◆ **Extract**:
* * * * * * * * *

The Expanse interview by Steven Bereznai.

October 5, 2017 | By | Reply More

The Expanse: on set with cinematographer Jeremy Benning. He talks Protomolecules, Miller’s last moments and season 3.

Intro: I walk into the heavily damaged command centre on one of the not-yet-seen spaceships in season 3 of ‘The Expanse’. It’s a Truman-class dreadnought that has seen better days. Wires poke out from everywhere, computer monitors flicker on and off and there are orange pylons with warning tape around a pool of fake blood. It took three months to build this set and a morning for the set dressers to trash it.

‘It will get repurposed,’ cinematographer Jeremy Benning assures me.

Two things strike me as Benning tours me around this and other ships. First is the attention to detail. The ships all have ceilings. I was expecting to look up at production lighting attached to scaffolding. The dreadnought set has a working ‘scenic lift’, they can’t call it an elevator, because that’s a whole other set of building codes. The lift actually leads to other parts of the vessel, making it feel like a real place. Ride the lift down, walk through a spaceship hallway with tubes labelled ‘water’, ‘CO2’ or ‘ammonia’, past a trio of bloodied extras in flight deck uniforms eating snacks and another production crew is rehearsing an zero-g scene in a sickbay where an actor is being foisted up by wires. ‘Zero-g scenes always double the time of a shoot,’ Benning says.


The Expanse. SyFy Channel

Despite the challenges, there’s a clear enthusiasm for working on the show. ‘Some people left “Star Trek: Discovery” to come back to “The Expanse”,’ one of the camera operators tells me. Benning wears a Tycho t-shirt and several other production crew are in OPA shirts. None of its swag. ‘It’s the only show I’ve worked on where people buy the merchandise themselves,’ he tells me. Like much of the crew, he’s been working on the SyFy series since season 1, which contributes to the sense of camaraderie, one that extends to the cast. Between takes, actor Cas Anvar (who plays Alex Kamal) jokes about ‘Admiral Douchebag’ and colleague Dominique Tipper (who plays Naomi Nagata) accuses someone of being ‘a closet belter’.

‘O-P-A!’ she shouts.

Clearly, a lot of love goes into this epic. Benning sits down with me to discuss how much, including his pivotal role in creating the show’s signature look, what it’s like collaborating with the authors of ‘The Expanse’ books’ and what fans can expect in 2018.

Steven Bereznai: In layperson’s terms, what is it that you do?

Jeremy Benning: I’m in charge of the photographic palette, the lighting, the framing, lensing, camera movement, how the action’s going to be photographed…I’m the cinematographic leader of the show.

The Expanse. SyFy Channel

SB: ‘The Expanse’ is a pleasure to watch, for the content and the look. What’s one design example that you’re particularly proud of?

JB: The episode where Miller goes to Eros and meets Julie. The Protomolecule has sucked the energy out of Eros…the place is almost entirely lit by the molecule. We wanted it to look beautiful, ominous and eerie without looking goofy and hokie. It was a challenge.

* * * * * * * * *

◆ **Record set**:
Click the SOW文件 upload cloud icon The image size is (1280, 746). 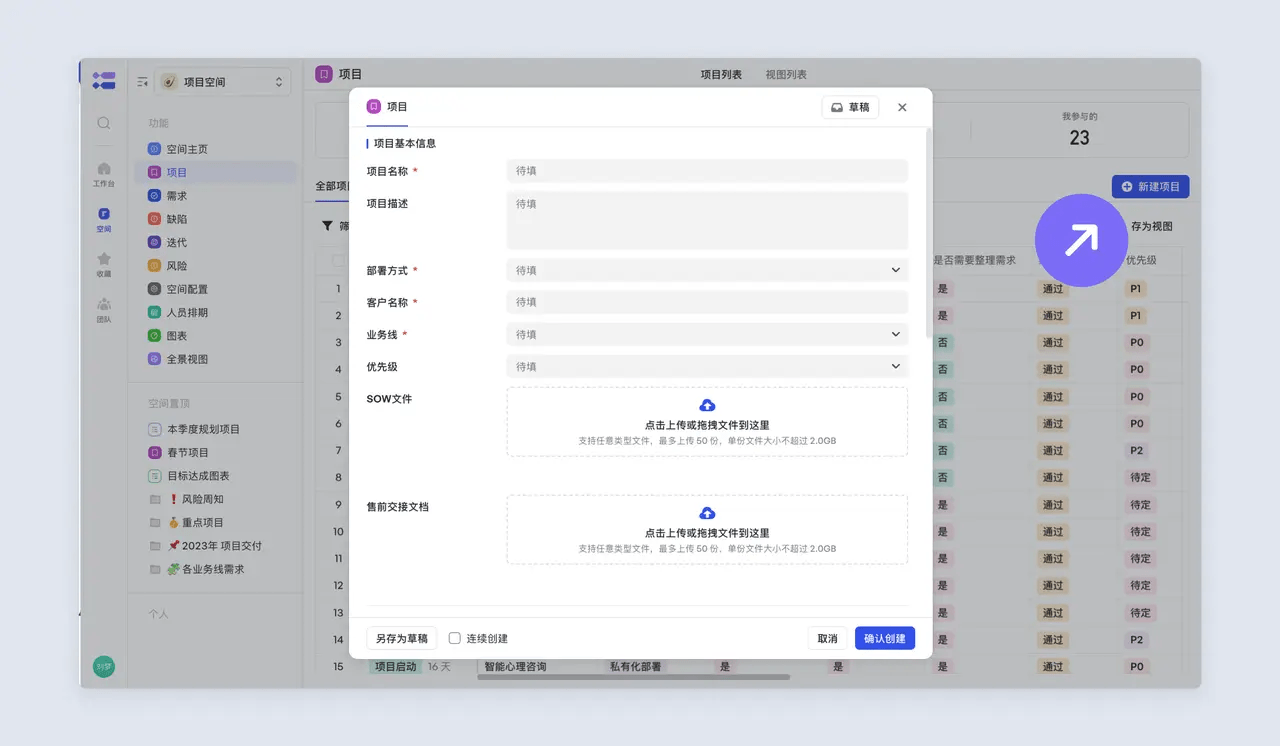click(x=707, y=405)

* * * * * * * * *

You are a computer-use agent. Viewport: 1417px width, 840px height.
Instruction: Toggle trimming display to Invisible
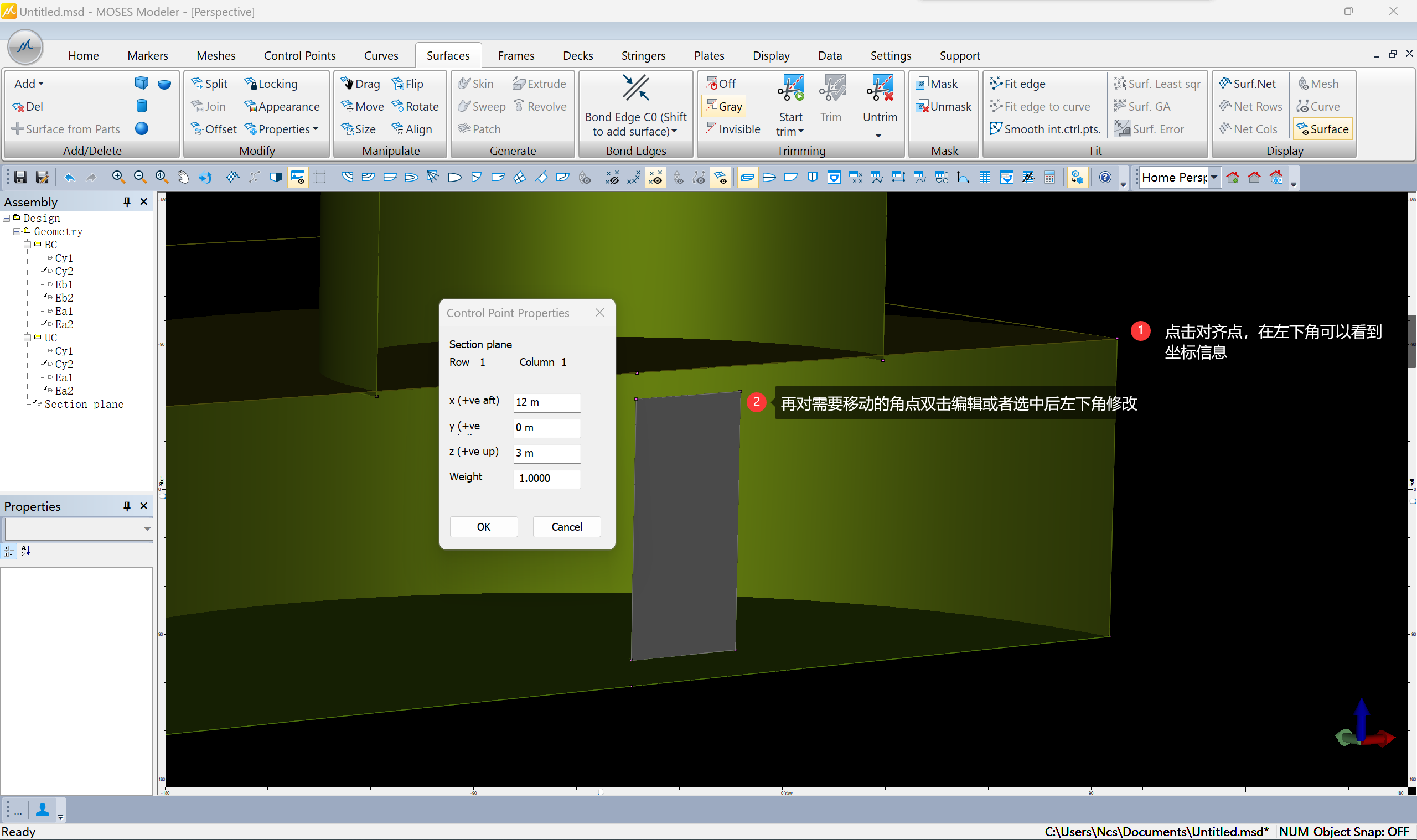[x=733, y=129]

* * * * * * * * *

◆ **Exercise instructions**:
- a) In the interview with cinematographer Jeremy Benning, how long did it take to build the damaged command center set?
- b) Carry on the interview with cinematographer Jeremy Benning from the point where it stops.

◆ **Answers for the exercise**:
- a) Three months.

- b)
The special effects team came up with this idea of covering parts of the set with a mesh that would simulate the matrix of the Protomolecule. The plan was to spray it with a hot glue from a spraying machine and I asked is there a way to mix UV paint into the hot glue…We tested a bunch of different UV pigments and found a couple that really worked great on camera

All those shots you see inside the Blue Falcon lobby, in the hallway that Miller walks down in the tunnels when he’s making his way to Julie’s room…80% of what you’re seeing is the way it looked to the eye on set.

SB: That scene reminded me of fantasy, but with a SF edge. Overall, how would you describe the look of the show?

JB: I’ve heard a lot of people call it ‘sci fi noir’, and that’s how I would describe it.

SB: The authors of ‘The Expanse’ novels (Ty Franck and Daniel Abraham, writing under the name James S. A. Corey) are very much a part of the writing process for the TV show. How involved are they with the show’s look?

JB: Daniel is usually back in Albuquerque working on the scripts and the books…Ty is more the guy on set. When we’re shooting, Ty is almost always sitting next to me with my monitors. He’s been a great resource. Fans of the book can be confident knowing [the authors’] stamp is on the show.

SB: What’s a specific example where the authors shaped something you were working on?

JB:It goes back to the Protomolecule. In the beginning, the big discussions were what does it look like? That was a question for Ty…It undulates, it flickers, it has life, but what is that? How much does it move? How crazy is it? I had to rely on him for that. That was a direct collaboration.

SB: I’ve seen your location scouting pictures on Instagram for season 3. What new settings can fans expect?

JB: I can guarantee you’re going to new places. Last year, we were on Ganymede. Now we’re going to Io, a different moon of Jupiter. A lot of season 3 is in space. We want to show Earth whenever we can to remind the audience that Earth still exists but as the books progress there’s less Earth. We’re in a lot of new spaceships.

The Expanse. SyFy Channel


SB: What’s something from season 3 that you’re personally excited about?

JB: The books kind of outline it so people who read the books are going to know, there’s a construct that appears. And where we left off in season 2 is Eros smashes into Venus. That progresses. The next phase of what’s happening on Venus is the big through point of season 3.

SB: What’s one of the most interesting moments from working on the show?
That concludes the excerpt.